Said’s Orientalism, talks about the Orient
as an European invention, “a place of romance, exotic beings, haunting memories
and landscapes, remarkable experiences”(1) and was manifested in the corpus of
Oriental knowledge that the colonizers generated. This Oriental knowledge has been in
circulation even today, and there is a proliferation of stereotypes against the
people of the erstwhile colonies. Alloula in The Colonial Harem, criticises this Oriental knowledge that the
French colonists created through the photographic representation of Algerian
women- either with clothes or stripped from the upper body, as a reinforcement
of the colonial stereotype of the uncontrollable sexuality of the East. He
exposes the pornographic intent of the photographs, concealed under the pretext
of the French male colonisers’ curiosity to gain knowledge about Algerian
population and its culture. Barbara Harlow in the introduction to The
Colonial Harem says , “The postcards . . .

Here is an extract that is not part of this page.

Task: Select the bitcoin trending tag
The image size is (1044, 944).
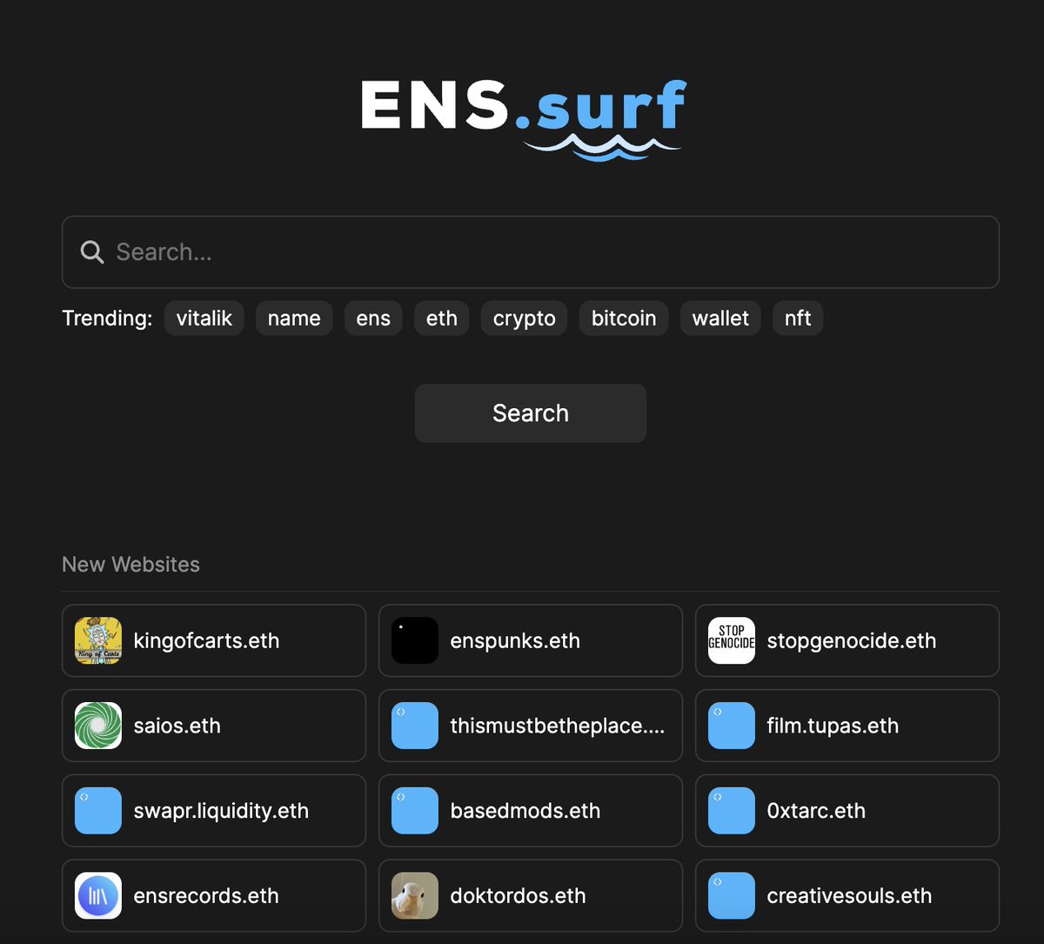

no longer represent Algeria and the Algerian woman but rather the
Frenchman's phantasm of the Oriental female and her inaccessibility behind the
veil in the forbidden harem” (xiv). Alloula mentions the dual purpose of his book, “first, to
uncover the nature and the meaning of the colonialist gaze; then, to subvert
the stereotype that is so tenaciously attached to the bodies of women” (5).
However, he seems to be partially successful, as even though he does critique
the “humiliation” of the Algerian women at the hands of the French colonizers,
he does not necessarily subvert the stereotypes attached to the women’s body.
Alloula’s intent of circulating these old photographs in the postcolonial
times, does not undo the oppression of these women.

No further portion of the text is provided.